> **Job**
Can you repeat the stretch of lines from the one containing "How do I perform: Select the 2018" through the one containing "pos(70,129)", leaving out everything else?

> **Provided information**
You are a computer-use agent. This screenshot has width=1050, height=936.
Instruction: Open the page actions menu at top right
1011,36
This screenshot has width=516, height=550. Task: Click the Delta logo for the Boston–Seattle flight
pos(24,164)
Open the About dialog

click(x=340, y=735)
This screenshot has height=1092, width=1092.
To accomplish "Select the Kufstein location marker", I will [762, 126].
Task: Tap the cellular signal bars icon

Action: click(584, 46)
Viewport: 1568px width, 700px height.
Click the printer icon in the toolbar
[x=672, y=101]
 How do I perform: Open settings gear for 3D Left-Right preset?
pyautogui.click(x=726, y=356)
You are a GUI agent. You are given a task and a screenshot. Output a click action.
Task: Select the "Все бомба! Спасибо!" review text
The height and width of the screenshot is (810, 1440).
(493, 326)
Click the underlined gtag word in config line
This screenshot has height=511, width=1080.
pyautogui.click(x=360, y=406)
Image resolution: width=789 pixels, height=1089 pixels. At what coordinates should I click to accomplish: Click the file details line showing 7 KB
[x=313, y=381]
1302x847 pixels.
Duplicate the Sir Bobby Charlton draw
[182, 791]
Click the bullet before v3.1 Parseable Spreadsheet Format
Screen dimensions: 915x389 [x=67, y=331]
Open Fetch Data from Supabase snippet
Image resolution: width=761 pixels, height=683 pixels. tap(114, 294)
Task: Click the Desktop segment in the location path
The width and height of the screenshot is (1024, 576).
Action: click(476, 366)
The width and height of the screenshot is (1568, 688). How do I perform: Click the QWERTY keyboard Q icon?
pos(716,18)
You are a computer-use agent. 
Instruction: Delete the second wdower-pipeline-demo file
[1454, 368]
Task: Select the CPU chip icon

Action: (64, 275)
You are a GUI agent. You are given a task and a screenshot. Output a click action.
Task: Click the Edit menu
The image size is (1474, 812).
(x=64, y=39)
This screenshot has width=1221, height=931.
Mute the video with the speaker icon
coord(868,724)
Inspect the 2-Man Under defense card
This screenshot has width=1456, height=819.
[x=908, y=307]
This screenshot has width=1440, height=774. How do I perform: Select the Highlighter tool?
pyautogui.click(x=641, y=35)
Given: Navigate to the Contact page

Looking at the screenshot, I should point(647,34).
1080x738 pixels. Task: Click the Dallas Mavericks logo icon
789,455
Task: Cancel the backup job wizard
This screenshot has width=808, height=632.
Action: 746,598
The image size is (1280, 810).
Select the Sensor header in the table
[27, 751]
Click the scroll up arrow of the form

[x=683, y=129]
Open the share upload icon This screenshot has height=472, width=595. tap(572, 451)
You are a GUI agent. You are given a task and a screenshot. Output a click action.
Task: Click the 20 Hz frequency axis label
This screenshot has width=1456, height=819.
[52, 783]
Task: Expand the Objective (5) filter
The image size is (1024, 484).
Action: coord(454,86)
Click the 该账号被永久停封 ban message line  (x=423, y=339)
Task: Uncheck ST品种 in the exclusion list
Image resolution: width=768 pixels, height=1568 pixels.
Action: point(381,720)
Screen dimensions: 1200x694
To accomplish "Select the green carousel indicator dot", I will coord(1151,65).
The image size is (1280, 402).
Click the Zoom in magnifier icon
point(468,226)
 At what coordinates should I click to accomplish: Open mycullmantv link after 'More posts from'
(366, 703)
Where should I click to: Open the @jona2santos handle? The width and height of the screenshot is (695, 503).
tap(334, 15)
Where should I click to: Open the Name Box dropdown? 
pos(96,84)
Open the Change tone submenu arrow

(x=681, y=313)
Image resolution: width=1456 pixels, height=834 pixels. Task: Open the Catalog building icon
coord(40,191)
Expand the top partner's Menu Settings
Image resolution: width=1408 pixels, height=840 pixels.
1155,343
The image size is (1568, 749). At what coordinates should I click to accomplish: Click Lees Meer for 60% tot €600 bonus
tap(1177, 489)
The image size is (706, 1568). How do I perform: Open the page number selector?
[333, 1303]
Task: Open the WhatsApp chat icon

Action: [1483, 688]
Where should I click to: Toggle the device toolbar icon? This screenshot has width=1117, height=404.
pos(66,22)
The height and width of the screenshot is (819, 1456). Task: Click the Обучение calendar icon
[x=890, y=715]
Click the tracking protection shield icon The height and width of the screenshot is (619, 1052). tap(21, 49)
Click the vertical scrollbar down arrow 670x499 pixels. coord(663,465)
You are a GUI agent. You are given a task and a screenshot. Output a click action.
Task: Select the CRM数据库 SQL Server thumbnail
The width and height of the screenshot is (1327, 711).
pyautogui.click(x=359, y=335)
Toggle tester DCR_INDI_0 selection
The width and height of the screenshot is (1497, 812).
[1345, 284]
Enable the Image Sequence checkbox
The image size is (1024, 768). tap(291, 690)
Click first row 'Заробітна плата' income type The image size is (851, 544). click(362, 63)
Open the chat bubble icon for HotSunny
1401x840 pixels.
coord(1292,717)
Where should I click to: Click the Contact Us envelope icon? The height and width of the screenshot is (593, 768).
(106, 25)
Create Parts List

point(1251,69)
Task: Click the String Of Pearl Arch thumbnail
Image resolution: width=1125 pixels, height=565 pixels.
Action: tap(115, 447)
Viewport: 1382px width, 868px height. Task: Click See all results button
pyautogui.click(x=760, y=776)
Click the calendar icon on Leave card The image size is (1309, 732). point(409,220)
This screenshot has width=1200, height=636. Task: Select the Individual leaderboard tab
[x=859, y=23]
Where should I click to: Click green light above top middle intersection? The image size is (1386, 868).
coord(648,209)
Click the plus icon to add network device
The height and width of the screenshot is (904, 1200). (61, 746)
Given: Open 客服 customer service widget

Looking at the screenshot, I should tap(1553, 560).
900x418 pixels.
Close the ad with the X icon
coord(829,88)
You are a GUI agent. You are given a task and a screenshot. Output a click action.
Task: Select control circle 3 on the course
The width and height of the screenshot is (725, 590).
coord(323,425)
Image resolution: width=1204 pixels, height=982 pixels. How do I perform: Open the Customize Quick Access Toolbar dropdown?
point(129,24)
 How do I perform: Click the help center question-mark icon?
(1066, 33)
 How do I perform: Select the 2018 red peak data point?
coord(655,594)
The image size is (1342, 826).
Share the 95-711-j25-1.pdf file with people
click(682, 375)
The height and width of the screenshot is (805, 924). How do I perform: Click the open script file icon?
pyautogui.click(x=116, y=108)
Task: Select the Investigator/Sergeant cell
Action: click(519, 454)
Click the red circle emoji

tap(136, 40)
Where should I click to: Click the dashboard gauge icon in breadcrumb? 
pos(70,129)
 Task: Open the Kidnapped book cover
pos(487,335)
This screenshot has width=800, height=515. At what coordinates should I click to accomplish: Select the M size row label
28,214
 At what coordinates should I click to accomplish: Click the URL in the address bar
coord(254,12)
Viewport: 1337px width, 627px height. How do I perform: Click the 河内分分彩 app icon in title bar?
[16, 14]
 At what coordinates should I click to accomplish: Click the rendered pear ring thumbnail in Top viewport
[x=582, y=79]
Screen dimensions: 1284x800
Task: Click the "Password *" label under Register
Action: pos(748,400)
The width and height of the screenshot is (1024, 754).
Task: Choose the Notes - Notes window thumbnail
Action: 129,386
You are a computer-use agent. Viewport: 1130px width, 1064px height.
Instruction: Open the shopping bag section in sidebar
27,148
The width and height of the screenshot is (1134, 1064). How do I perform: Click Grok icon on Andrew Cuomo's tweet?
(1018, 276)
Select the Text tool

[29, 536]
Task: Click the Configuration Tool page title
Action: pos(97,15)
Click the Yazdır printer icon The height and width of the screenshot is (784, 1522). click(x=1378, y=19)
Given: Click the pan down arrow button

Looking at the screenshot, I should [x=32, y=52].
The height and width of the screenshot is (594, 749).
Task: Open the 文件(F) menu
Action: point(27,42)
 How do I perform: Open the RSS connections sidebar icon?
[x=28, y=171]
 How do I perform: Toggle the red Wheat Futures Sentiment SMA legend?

> **Response to this task**
 How do I perform: Select the 2018 red peak data point?
coord(655,594)
The image size is (1342, 826).
Share the 95-711-j25-1.pdf file with people
click(682, 375)
The height and width of the screenshot is (805, 924). How do I perform: Click the open script file icon?
pyautogui.click(x=116, y=108)
Task: Select the Investigator/Sergeant cell
Action: click(519, 454)
Click the red circle emoji

tap(136, 40)
Where should I click to: Click the dashboard gauge icon in breadcrumb? 
pos(70,129)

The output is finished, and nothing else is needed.